_PROVIDED RECORDS_:
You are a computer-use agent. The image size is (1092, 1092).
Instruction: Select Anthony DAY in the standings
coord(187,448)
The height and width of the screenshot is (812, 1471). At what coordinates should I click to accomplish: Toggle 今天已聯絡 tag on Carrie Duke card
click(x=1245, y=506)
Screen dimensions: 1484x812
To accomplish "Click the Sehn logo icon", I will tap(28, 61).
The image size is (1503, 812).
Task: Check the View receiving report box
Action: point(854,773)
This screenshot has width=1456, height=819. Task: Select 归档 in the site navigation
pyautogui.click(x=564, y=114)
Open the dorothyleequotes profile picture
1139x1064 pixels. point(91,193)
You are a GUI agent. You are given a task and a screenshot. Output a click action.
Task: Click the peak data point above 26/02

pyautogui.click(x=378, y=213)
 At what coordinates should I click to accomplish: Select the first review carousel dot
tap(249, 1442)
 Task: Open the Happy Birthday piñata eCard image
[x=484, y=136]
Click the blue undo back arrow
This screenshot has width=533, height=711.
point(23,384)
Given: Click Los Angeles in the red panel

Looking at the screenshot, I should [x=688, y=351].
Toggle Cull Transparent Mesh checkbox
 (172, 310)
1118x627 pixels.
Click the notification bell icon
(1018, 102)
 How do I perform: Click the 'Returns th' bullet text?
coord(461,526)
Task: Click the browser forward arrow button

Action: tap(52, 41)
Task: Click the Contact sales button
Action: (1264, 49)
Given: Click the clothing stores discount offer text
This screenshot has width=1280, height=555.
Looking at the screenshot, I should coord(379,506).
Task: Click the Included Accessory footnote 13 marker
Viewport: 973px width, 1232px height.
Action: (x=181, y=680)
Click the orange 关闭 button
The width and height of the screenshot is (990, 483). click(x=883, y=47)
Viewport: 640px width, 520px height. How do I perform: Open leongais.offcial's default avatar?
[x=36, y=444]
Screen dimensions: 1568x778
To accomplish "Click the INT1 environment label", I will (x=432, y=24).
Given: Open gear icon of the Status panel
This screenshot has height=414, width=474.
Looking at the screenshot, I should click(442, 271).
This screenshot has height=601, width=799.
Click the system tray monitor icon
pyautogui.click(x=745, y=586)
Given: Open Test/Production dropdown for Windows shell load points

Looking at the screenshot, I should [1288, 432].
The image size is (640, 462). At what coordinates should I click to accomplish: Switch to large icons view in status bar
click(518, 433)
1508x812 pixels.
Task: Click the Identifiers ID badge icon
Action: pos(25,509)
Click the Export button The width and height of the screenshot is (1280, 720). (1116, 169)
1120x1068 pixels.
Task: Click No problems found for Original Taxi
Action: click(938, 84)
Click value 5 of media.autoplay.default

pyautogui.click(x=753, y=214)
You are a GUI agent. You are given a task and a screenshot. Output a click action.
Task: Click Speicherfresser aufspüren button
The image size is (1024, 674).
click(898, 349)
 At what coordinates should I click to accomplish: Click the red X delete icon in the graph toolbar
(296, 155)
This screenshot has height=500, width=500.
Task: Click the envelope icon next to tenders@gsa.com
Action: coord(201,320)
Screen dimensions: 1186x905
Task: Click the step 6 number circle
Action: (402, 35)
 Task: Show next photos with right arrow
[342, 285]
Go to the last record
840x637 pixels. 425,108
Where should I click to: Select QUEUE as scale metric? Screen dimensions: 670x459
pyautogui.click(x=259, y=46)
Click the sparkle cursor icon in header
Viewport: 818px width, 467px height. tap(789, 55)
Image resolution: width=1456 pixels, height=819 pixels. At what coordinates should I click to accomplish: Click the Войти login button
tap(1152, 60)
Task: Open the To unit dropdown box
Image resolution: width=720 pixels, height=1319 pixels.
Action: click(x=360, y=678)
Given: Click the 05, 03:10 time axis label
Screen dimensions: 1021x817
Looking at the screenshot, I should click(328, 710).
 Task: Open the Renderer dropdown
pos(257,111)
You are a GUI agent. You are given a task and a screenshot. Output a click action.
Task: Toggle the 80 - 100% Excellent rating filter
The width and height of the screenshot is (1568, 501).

_WHAT YOU WILL DO_:
Copy all of the records above line for line, keeping every character unchanged.

_COMPLETE ANSWER_:
You are a computer-use agent. The image size is (1092, 1092).
Instruction: Select Anthony DAY in the standings
coord(187,448)
The height and width of the screenshot is (812, 1471). At what coordinates should I click to accomplish: Toggle 今天已聯絡 tag on Carrie Duke card
click(x=1245, y=506)
Screen dimensions: 1484x812
To accomplish "Click the Sehn logo icon", I will tap(28, 61).
The image size is (1503, 812).
Task: Check the View receiving report box
Action: point(854,773)
This screenshot has width=1456, height=819. Task: Select 归档 in the site navigation
pyautogui.click(x=564, y=114)
Open the dorothyleequotes profile picture
1139x1064 pixels. point(91,193)
You are a GUI agent. You are given a task and a screenshot. Output a click action.
Task: Click the peak data point above 26/02

pyautogui.click(x=378, y=213)
 At what coordinates should I click to accomplish: Select the first review carousel dot
tap(249, 1442)
 Task: Open the Happy Birthday piñata eCard image
[x=484, y=136]
Click the blue undo back arrow
This screenshot has width=533, height=711.
point(23,384)
Given: Click Los Angeles in the red panel

Looking at the screenshot, I should [x=688, y=351].
Toggle Cull Transparent Mesh checkbox
 (172, 310)
1118x627 pixels.
Click the notification bell icon
(1018, 102)
 How do I perform: Click the 'Returns th' bullet text?
coord(461,526)
Task: Click the browser forward arrow button

Action: tap(52, 41)
Task: Click the Contact sales button
Action: (1264, 49)
Given: Click the clothing stores discount offer text
This screenshot has width=1280, height=555.
Looking at the screenshot, I should coord(379,506).
Task: Click the Included Accessory footnote 13 marker
Viewport: 973px width, 1232px height.
Action: (x=181, y=680)
Click the orange 关闭 button
The width and height of the screenshot is (990, 483). click(x=883, y=47)
Viewport: 640px width, 520px height. How do I perform: Open leongais.offcial's default avatar?
[x=36, y=444]
Screen dimensions: 1568x778
To accomplish "Click the INT1 environment label", I will (x=432, y=24).
Given: Open gear icon of the Status panel
This screenshot has height=414, width=474.
Looking at the screenshot, I should click(442, 271).
This screenshot has height=601, width=799.
Click the system tray monitor icon
pyautogui.click(x=745, y=586)
Given: Open Test/Production dropdown for Windows shell load points

Looking at the screenshot, I should [1288, 432].
The image size is (640, 462). At what coordinates should I click to accomplish: Switch to large icons view in status bar
click(518, 433)
1508x812 pixels.
Task: Click the Identifiers ID badge icon
Action: pos(25,509)
Click the Export button The width and height of the screenshot is (1280, 720). (1116, 169)
1120x1068 pixels.
Task: Click No problems found for Original Taxi
Action: click(938, 84)
Click value 5 of media.autoplay.default

pyautogui.click(x=753, y=214)
You are a GUI agent. You are given a task and a screenshot. Output a click action.
Task: Click Speicherfresser aufspüren button
The image size is (1024, 674).
click(898, 349)
 At what coordinates should I click to accomplish: Click the red X delete icon in the graph toolbar
(296, 155)
This screenshot has height=500, width=500.
Task: Click the envelope icon next to tenders@gsa.com
Action: coord(201,320)
Screen dimensions: 1186x905
Task: Click the step 6 number circle
Action: (402, 35)
 Task: Show next photos with right arrow
[342, 285]
Go to the last record
840x637 pixels. 425,108
Where should I click to: Select QUEUE as scale metric? Screen dimensions: 670x459
pyautogui.click(x=259, y=46)
Click the sparkle cursor icon in header
Viewport: 818px width, 467px height. tap(789, 55)
Image resolution: width=1456 pixels, height=819 pixels. At what coordinates should I click to accomplish: Click the Войти login button
tap(1152, 60)
Task: Open the To unit dropdown box
Image resolution: width=720 pixels, height=1319 pixels.
Action: click(x=360, y=678)
Given: Click the 05, 03:10 time axis label
Screen dimensions: 1021x817
Looking at the screenshot, I should click(328, 710).
 Task: Open the Renderer dropdown
pos(257,111)
You are a GUI agent. You are given a task and a screenshot. Output a click action.
Task: Toggle the 80 - 100% Excellent rating filter
The width and height of the screenshot is (1568, 501).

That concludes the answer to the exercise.